Chang et Miss Pao s’étaient séparés de leur maître pour demander une table à l’étage, après avoir gravi un escalier étroit et inquiétant, laissant le juge en paix, tout en se manifestant délibérément à l’attention du Dr X, qui se trouvait justement être installé là-haut, comme toujours à cette heure de la matinée, pour y déguster son thé en devisant avec ses vénérables paladins.
Quand le Dr X redescendit une demi-heure plus tard, il se montra néanmoins ravi et surpris de découvrir cet homme modérément célèbre mais grandement respecté qu’était le juge Fang, assis tout seul dans son coin à contempler l’étang et ses bancs de carpes languides. Quand il s’approcha de sa table pour lui présenter ses respects, le juge l’invita à prendre un siège et, après plusieurs minutes de négociations délicates pour savoir si cela constituait ou ne constituait pas une impardonnable atteinte à l’intimité du magistrat, le Dr X finit, avec reconnaissance, mais à contrecœur et plein de respect, par accepter un siège.
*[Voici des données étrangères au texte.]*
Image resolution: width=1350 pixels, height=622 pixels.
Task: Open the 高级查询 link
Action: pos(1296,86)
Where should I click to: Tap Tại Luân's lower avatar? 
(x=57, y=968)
Il y eut entre les deux hommes un échange prolongé pour décider lequel des deux était le plus honoré de se trouver en la compagnie de l’autre, suivi d’une discussion exhaustive sur les mérites comparés des diverses variétés de thé offertes par les propriétaires, et la question de savoir si les feuilles devaient être cueillies au début ou à la fin d’avril, et si l’eau d’infusion devait bouillir à grand feu, selon la sempiternelle habitude de ces pathétiques gwailos, ou si sa température devait rester limitée à quatre-vingts degrés Celsius.
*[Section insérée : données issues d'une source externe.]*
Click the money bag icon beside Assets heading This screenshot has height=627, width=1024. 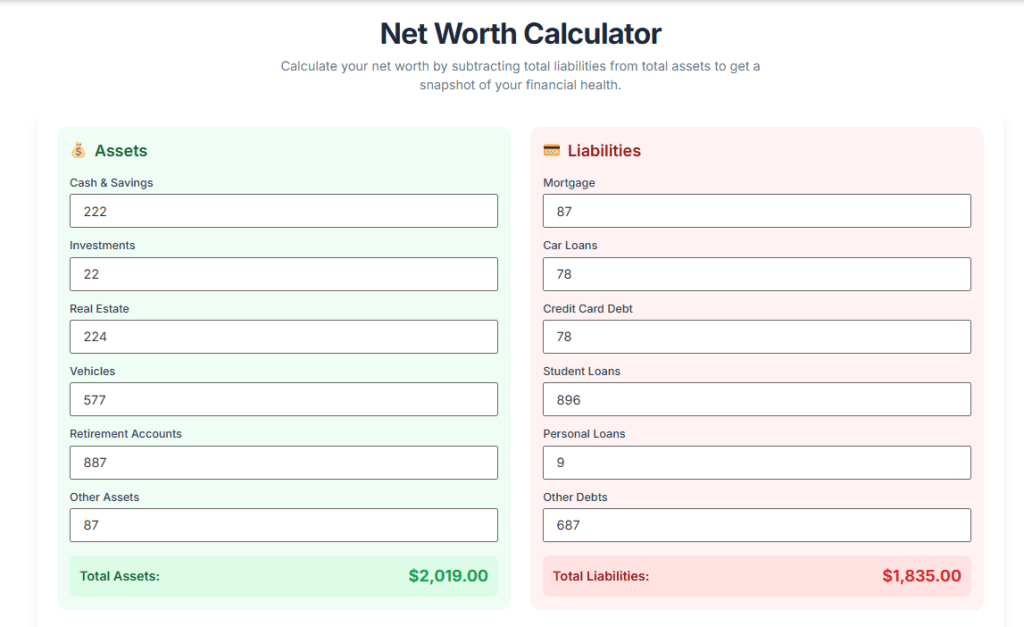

En fin de compte, le Dr X en vint à complimenter le juge sur son bonnet, et tout particulièrement l’ouvrage de broderie. Cela signifiait qu’il avait remarqué la licorne et saisi son message, qui était que le juge Fang avait percé à jour tous ses efforts de corruption.
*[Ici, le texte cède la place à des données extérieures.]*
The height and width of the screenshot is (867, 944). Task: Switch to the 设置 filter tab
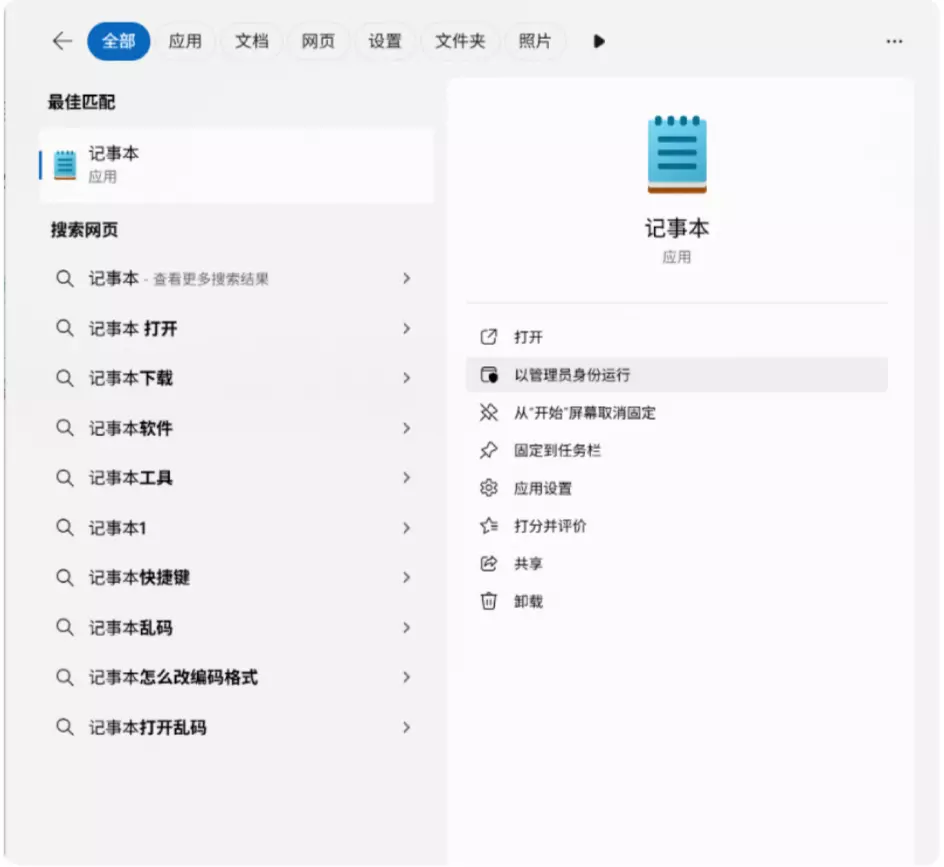[x=385, y=41]
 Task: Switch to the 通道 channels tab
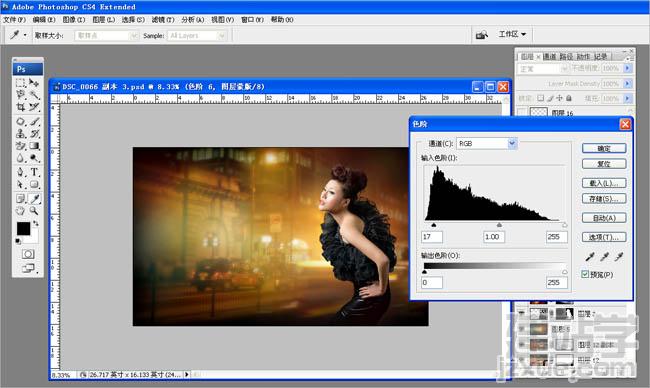549,56
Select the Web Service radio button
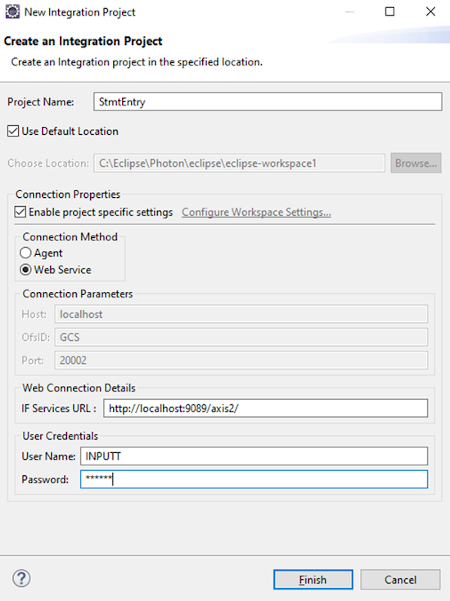 [26, 270]
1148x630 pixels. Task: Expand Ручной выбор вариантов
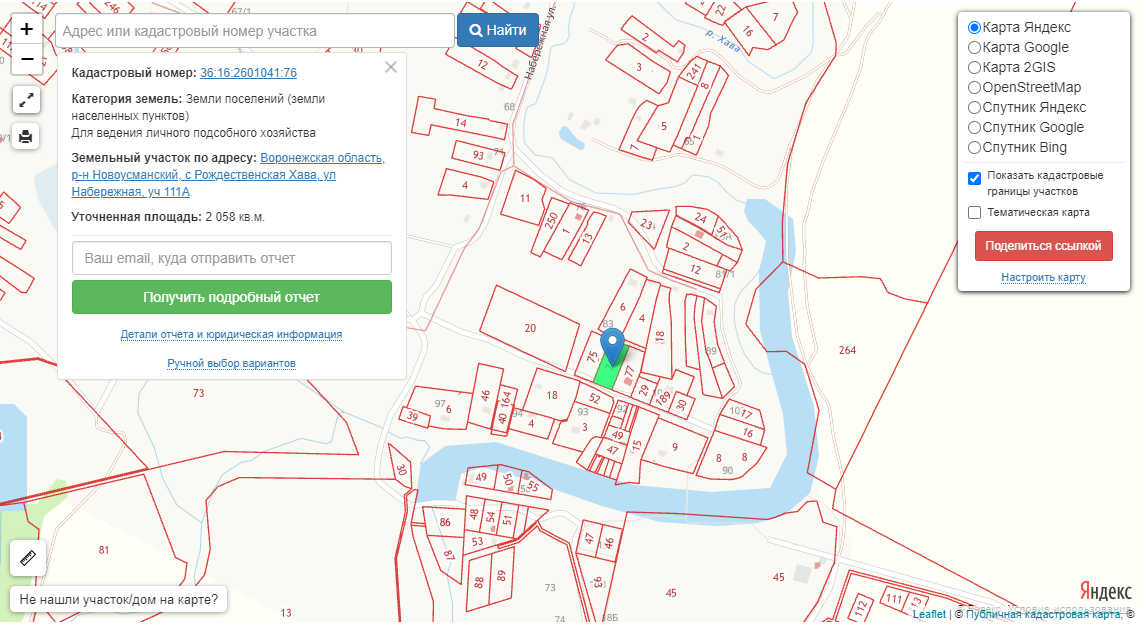[231, 363]
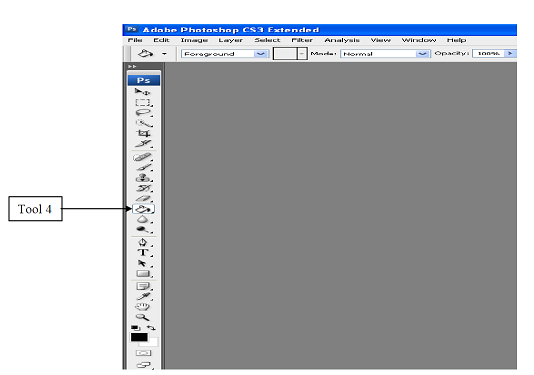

Bientôt, Miss Pao redescendit pour, à son grand regret, informer le juge que sa présence était requise de toute urgence sur les lieux d’un crime, dans les Territoires concédés. Pour épargner au juge Fang l’embarras de devoir couper court à la conversation, le Dr X fut abordé, peu après, par un de ses subordonnés qui lui glissa quelques mots au creux de l’oreille. Le docteur s’excusa alors de devoir prendre congé, et les deux hommes s’engagèrent aussitôt dans un assaut d’amabilités pour décider lequel était le plus inexcusablement grossier, puis lequel passerait devant l’autre pour traverser le pont. Le juge Fang finit par y aller en premier, parce que ses devoirs avaient été considérés les plus pressants, et c’est ainsi que se conclut la première rencontre entre le juge et le Dr X. Le juge était tout à fait ravi : tout s’était déroulé exactement selon ses plans.